Plaintiffs chose to bring this lawsuit in federal court, and it is their burden to demonstrate to the Court that it has subject-matter jurisdiction. Given the dispute, Plaintiffs must establish by a preponderance of the evidence that the litigation is between citizens of different states, and that the amount in controversy exceeds $75,000, exclusive of interest and costs. 28 U.S.C. § 1332; LM Ins. Corp. v. Spaulding Enterprises Inc., 533 F.3d 542, 547 (7th Cir. 2008) ("A proponent of federal jurisdiction must, if material factual allegations are contested, prove those jurisdictional facts by a preponderance of the evidence"). In what they call an "eleventh-hour attempt," Plaintiffs have provided documentation to support their allegation that Ms. DeCrane is a resident of Kentucky, but the documents they submit are not admissible evidence from which the Court can draw conclusions regarding her citizenship.

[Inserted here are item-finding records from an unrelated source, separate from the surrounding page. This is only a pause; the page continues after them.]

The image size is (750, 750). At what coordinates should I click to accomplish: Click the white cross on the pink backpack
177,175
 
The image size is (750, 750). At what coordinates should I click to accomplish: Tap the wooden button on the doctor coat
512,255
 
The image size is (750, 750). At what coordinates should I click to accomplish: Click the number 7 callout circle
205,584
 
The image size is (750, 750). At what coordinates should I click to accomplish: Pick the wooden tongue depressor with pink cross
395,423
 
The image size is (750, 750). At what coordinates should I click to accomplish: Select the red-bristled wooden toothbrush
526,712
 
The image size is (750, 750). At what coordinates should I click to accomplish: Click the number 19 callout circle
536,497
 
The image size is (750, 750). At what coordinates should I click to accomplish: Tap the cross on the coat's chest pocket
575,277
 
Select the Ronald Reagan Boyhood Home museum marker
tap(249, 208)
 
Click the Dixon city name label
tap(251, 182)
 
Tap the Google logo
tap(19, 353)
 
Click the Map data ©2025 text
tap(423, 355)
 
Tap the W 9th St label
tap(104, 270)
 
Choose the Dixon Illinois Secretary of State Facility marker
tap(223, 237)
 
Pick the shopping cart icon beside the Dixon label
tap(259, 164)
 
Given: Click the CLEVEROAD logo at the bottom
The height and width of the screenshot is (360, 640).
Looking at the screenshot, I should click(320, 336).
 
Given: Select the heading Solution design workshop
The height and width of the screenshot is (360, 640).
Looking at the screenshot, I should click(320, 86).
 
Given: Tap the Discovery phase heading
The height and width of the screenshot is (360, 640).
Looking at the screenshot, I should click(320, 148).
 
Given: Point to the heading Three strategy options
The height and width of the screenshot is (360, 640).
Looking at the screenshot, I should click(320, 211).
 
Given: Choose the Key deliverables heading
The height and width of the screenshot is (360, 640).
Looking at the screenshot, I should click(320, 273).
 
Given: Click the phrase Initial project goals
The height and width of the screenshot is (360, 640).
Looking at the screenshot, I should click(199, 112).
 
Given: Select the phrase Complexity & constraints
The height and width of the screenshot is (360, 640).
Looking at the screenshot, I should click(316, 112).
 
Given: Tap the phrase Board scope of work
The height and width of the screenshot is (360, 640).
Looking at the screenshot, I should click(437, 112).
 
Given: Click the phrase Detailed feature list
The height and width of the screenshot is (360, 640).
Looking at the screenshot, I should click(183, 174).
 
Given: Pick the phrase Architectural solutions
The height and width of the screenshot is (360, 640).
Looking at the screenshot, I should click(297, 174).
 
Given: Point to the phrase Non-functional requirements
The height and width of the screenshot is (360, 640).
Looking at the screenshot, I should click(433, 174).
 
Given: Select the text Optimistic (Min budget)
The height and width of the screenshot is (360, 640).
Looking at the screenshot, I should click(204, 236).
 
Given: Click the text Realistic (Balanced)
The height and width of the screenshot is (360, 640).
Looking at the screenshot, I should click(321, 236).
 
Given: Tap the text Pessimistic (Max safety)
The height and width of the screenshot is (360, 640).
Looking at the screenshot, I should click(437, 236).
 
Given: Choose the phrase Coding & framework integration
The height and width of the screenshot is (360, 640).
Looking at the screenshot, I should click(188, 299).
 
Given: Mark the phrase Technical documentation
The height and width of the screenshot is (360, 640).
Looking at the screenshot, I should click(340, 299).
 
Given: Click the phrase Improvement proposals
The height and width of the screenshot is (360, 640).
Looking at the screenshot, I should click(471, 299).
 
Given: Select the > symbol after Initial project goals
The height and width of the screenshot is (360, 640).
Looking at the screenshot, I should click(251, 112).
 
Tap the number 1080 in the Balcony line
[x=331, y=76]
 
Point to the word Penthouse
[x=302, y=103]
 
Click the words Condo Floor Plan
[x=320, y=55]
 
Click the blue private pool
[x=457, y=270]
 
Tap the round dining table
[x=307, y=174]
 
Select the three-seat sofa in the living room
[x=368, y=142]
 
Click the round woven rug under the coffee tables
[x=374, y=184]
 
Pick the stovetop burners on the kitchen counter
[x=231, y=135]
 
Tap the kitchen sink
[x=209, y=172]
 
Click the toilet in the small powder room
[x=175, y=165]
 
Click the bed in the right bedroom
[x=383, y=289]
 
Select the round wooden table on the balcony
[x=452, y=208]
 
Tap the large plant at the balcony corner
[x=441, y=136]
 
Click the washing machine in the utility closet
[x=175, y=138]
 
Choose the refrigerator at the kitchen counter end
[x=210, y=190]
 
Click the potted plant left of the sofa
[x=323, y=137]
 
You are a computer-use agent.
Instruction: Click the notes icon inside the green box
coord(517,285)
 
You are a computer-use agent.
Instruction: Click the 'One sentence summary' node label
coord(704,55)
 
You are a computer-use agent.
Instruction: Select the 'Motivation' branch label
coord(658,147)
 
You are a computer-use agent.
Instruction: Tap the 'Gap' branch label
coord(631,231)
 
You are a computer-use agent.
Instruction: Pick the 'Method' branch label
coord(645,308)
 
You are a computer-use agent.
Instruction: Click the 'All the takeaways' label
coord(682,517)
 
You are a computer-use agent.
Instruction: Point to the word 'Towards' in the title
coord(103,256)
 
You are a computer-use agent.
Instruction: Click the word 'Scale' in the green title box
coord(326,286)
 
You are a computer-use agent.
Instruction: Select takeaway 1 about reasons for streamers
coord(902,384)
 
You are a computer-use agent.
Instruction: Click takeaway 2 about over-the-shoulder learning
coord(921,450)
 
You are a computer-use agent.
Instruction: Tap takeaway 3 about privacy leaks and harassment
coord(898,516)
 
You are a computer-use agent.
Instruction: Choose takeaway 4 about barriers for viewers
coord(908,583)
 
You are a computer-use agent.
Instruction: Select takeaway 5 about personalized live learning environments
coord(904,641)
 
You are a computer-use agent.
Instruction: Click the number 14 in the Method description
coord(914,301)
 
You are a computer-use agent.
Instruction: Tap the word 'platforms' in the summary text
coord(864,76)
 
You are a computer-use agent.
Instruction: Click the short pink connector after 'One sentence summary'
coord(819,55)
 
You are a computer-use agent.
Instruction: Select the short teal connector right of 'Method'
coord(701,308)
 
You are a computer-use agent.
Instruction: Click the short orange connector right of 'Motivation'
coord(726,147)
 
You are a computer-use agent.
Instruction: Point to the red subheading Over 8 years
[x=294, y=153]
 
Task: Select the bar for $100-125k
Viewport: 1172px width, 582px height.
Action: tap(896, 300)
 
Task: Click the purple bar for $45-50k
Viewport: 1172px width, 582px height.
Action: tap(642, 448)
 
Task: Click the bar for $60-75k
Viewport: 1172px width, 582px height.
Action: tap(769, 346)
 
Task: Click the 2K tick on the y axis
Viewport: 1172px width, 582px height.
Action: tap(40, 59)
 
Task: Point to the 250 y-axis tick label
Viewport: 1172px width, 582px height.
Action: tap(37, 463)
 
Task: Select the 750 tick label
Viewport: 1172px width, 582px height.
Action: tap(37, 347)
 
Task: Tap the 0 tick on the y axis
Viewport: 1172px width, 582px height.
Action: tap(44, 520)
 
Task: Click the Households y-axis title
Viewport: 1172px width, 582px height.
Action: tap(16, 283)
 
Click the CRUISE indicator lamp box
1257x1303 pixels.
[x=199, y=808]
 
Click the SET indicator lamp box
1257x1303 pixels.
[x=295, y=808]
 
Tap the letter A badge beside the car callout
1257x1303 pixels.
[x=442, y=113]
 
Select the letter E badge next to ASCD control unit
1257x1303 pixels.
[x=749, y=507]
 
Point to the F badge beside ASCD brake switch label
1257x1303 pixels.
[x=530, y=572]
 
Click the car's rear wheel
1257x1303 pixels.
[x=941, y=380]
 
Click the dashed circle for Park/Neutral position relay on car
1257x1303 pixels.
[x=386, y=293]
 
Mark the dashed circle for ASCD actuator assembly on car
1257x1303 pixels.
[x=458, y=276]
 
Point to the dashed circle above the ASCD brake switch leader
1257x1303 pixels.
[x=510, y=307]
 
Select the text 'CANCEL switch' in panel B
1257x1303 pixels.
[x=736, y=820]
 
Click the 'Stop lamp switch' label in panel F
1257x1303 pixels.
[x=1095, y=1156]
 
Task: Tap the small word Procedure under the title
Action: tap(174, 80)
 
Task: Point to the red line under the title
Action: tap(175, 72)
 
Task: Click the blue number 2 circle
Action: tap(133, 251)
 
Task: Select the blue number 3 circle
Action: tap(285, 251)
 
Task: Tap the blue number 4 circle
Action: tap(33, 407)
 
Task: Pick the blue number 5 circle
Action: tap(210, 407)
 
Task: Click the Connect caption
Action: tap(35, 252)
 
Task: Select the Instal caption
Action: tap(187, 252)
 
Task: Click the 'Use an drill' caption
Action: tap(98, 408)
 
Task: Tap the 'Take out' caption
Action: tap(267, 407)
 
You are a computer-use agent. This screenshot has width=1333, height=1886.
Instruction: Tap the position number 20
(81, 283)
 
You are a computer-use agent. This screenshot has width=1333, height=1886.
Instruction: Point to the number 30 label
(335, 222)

Finally, the Court does not have "discretion" when it comes to whether it has subj ect-matter jurisdiction, as Plaintiffs suggest. Rather, the issue is black and white - there either is subject-matter jurisdiction or there is not. The problem in this case is that, as to Ms. DeCrane's claims, the Court cannot answer that question because Ms. DeCrane has not sustained her burden of proof. The Court cannot and will not look the other way and allow her claim to proceed without resolution of this issue.

The Court has made clear from the outset of this litigation that each Plaintiff's claim stands on its own jurisdictional merit. See, e.g., Del Vecchio v. Conseco, Inc., 230 F.3d 974, 978 (7th Cir. 2000) (each plaintiff must meet amount in controversy requirement); see also Filing No. 10. --------

That said, the Court recognizes that Plaintiffs' counsel has been in contact with Ms. DeCrane, that she appeared willing to provide a declaration (and, in fact, advised that she had sent one to Plaintiffs' counsel), but that she is now out of the country for a scheduled trip and is unavailable. The Court will afford Ms. DeCrane one more opportunity to sustain her burden of proof regarding subject-matter jurisdiction by providing a declaration. The Court ORDERS Plaintiffs to obtain a declaration from Ms. DeCrane, provide it to Eli Lilly, and facilitate the filing of a joint jurisdictional statement setting forth Ms. DeCrane's citizenship no later than September 11, 2015. Failure to do so by this deadline will subject Ms. DeCrane's claims to dismissal.

Date: August 25, 2015

/s/_________

Hon. Jane Magnus-Stinson, Judge

United States District Court

Southern District of Indiana
Distribution via ECF only to all counsel of record


Summaries of

Decrane v. Eli Lilly & Co.

UNITED STATES DISTRICT COURT SOUTHERN DISTRICT OF INDIANA INDIANAPOLIS DIVISION
Aug 25, 2015
1:15-cv-00365-JMS-DKL (S.D. Ind. Aug. 25, 2015)
Case details for

Decrane v. Eli Lilly & Co.

Case Details

Full title:DENISE GAY DECRANE and CHRISTOPHER HAGAN HUFF, Plaintiffs, v. ELI LILLY…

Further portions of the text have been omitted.